== DATA SUPPLIED

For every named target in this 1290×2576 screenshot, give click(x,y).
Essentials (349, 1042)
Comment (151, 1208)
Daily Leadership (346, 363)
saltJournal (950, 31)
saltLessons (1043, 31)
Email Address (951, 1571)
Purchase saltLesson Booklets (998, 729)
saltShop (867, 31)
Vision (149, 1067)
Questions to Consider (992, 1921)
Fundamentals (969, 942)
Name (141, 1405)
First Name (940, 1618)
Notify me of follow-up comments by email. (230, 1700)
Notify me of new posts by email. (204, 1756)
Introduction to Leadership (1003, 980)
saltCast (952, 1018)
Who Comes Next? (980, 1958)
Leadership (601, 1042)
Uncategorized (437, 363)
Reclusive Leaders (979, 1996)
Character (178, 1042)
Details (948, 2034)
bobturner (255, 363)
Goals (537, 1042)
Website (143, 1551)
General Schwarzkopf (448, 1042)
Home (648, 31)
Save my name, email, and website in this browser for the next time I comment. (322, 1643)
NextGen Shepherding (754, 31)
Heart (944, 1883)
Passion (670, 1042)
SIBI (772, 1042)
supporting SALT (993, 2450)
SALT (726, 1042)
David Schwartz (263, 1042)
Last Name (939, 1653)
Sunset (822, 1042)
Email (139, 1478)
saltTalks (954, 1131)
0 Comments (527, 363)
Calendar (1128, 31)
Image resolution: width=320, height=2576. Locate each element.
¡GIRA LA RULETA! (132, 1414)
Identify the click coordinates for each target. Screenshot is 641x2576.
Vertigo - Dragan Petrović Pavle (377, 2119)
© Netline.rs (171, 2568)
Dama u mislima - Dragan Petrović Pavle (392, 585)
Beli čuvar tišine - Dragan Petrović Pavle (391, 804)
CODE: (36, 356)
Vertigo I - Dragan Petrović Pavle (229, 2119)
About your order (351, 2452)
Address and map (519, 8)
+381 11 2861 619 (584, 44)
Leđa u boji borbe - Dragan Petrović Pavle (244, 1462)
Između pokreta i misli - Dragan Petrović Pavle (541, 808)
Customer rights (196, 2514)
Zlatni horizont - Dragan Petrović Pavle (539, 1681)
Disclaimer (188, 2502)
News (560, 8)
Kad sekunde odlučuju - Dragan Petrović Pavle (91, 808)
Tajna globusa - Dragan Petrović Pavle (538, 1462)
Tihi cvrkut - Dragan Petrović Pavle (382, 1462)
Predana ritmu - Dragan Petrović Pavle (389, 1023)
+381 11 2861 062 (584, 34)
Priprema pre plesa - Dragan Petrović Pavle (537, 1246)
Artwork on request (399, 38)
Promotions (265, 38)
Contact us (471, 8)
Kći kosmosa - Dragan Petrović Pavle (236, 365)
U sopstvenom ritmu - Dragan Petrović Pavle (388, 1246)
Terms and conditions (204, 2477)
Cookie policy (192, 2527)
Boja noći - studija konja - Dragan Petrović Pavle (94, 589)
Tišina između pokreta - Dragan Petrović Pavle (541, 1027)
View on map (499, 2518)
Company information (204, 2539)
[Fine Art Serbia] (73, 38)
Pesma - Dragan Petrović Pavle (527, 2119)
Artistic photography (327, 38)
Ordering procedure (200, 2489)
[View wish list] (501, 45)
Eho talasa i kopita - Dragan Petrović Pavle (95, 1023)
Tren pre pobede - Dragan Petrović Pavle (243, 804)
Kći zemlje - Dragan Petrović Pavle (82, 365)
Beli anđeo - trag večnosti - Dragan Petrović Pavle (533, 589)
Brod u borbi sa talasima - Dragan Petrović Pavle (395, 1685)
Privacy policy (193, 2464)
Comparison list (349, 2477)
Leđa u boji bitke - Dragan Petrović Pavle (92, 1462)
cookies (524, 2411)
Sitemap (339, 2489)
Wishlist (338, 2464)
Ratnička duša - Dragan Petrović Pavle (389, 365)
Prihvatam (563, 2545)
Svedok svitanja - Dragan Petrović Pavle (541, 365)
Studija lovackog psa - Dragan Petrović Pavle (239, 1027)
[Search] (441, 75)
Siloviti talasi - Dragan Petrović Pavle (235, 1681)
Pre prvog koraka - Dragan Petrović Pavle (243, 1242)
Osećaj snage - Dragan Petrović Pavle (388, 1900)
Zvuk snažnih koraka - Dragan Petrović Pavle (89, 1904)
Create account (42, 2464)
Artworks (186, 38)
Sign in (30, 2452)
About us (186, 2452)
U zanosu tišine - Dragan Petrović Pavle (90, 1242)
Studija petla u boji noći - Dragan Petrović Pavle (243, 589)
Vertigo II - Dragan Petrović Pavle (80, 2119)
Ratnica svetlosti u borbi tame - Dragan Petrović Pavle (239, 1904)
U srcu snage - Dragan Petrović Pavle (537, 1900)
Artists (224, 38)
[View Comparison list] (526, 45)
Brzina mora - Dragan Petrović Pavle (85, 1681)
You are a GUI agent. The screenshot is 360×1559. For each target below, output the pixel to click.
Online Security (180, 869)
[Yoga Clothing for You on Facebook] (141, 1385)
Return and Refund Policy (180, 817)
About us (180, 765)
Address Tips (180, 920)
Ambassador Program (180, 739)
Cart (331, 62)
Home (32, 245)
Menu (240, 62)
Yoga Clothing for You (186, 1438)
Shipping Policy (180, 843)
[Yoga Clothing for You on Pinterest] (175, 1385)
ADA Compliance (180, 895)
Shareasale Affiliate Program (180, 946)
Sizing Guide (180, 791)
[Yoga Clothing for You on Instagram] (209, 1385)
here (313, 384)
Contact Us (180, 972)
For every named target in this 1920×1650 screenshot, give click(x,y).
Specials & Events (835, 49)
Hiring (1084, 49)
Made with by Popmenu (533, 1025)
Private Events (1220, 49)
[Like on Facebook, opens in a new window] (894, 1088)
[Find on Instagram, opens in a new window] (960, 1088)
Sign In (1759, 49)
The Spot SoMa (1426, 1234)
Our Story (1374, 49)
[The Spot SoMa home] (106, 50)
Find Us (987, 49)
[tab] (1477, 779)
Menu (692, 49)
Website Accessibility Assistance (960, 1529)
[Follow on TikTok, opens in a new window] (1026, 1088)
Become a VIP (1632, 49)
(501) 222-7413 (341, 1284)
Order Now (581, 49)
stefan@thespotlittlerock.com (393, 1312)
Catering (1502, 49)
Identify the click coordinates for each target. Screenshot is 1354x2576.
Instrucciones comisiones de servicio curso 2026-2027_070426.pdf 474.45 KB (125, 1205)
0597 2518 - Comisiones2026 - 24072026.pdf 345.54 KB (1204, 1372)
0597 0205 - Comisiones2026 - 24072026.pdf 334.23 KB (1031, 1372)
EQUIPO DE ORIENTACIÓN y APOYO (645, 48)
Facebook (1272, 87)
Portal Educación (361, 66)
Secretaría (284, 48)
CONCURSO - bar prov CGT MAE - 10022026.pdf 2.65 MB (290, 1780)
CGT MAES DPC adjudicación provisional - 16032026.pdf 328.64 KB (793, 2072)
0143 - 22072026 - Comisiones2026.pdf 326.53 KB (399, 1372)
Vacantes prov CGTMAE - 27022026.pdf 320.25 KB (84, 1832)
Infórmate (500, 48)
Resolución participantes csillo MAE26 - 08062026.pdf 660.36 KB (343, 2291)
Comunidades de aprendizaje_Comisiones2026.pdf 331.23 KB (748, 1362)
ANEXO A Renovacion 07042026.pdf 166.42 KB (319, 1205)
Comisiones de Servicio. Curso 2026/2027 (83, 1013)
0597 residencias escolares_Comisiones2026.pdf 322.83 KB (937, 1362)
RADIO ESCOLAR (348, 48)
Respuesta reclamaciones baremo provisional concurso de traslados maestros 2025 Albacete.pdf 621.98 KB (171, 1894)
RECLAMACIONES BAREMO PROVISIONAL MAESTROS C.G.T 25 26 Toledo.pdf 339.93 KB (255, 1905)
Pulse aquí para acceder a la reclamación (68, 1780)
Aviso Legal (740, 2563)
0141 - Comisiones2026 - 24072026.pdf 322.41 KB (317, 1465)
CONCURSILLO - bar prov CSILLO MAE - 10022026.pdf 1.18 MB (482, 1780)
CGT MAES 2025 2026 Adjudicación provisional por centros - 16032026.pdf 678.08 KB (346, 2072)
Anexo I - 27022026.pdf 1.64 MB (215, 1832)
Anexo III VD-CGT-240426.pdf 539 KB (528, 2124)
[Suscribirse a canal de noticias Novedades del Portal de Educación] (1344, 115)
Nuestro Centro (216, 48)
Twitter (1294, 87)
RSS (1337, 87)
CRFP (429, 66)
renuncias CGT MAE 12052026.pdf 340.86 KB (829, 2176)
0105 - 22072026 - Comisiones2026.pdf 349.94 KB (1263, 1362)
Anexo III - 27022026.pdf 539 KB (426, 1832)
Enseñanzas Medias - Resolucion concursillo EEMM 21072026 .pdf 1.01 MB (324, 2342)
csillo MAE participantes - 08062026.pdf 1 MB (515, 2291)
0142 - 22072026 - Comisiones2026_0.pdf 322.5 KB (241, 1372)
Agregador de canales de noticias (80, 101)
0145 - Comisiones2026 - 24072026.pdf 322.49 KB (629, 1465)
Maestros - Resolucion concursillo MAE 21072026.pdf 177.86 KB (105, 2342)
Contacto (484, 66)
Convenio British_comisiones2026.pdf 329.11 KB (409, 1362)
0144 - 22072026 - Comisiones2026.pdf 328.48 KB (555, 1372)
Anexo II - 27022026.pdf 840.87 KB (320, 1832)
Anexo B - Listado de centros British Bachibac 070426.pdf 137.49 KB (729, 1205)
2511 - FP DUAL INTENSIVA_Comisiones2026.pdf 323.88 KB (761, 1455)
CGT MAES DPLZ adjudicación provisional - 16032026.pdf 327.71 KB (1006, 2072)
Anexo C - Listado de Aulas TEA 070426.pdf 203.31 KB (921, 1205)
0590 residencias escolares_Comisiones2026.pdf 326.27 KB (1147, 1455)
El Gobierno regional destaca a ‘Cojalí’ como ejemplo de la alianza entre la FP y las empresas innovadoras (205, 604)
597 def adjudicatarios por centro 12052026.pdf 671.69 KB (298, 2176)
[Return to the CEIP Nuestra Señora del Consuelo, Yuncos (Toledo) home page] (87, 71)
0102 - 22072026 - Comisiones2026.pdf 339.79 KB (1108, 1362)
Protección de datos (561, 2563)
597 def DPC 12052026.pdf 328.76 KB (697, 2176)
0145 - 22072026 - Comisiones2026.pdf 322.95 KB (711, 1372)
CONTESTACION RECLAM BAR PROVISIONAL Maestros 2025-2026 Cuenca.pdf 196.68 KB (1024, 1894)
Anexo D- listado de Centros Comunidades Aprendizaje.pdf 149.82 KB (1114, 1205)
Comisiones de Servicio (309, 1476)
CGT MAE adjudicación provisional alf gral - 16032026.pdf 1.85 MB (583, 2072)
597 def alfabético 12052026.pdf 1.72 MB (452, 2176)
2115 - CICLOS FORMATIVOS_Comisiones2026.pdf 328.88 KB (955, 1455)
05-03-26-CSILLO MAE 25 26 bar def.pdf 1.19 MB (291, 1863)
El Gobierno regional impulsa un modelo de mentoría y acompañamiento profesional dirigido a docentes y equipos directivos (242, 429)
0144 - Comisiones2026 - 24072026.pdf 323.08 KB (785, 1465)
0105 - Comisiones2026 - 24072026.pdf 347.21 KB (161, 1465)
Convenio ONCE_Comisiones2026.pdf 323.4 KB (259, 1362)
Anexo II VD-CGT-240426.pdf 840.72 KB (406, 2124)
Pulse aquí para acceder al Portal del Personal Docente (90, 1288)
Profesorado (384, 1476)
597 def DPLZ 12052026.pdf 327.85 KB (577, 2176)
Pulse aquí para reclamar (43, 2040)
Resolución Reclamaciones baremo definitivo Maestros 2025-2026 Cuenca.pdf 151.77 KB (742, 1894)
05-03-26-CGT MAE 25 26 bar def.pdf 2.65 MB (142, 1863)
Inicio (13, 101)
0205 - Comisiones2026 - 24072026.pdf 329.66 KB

====

ACTION ITEM :: Above are the entries. Quote exactly the lines from the one bearing "[Yoga Clothing for You on Instagram]" through the one bearing "CONCURSO - bar".

RESULT OF THIS EXERCISE ::
[Yoga Clothing for You on Instagram] (209, 1385)
here (313, 384)
Contact Us (180, 972)
For every named target in this 1920×1650 screenshot, give click(x,y).
Specials & Events (835, 49)
Hiring (1084, 49)
Made with by Popmenu (533, 1025)
Private Events (1220, 49)
[Like on Facebook, opens in a new window] (894, 1088)
[Find on Instagram, opens in a new window] (960, 1088)
Sign In (1759, 49)
The Spot SoMa (1426, 1234)
Our Story (1374, 49)
[The Spot SoMa home] (106, 50)
Find Us (987, 49)
[tab] (1477, 779)
Menu (692, 49)
Website Accessibility Assistance (960, 1529)
[Follow on TikTok, opens in a new window] (1026, 1088)
Become a VIP (1632, 49)
(501) 222-7413 (341, 1284)
Order Now (581, 49)
stefan@thespotlittlerock.com (393, 1312)
Catering (1502, 49)
Identify the click coordinates for each target. Screenshot is 1354x2576.
Instrucciones comisiones de servicio curso 2026-2027_070426.pdf 474.45 KB (125, 1205)
0597 2518 - Comisiones2026 - 24072026.pdf 345.54 KB (1204, 1372)
0597 0205 - Comisiones2026 - 24072026.pdf 334.23 KB (1031, 1372)
EQUIPO DE ORIENTACIÓN y APOYO (645, 48)
Facebook (1272, 87)
Portal Educación (361, 66)
Secretaría (284, 48)
CONCURSO - bar prov CGT MAE - 10022026.pdf 2.65 MB (290, 1780)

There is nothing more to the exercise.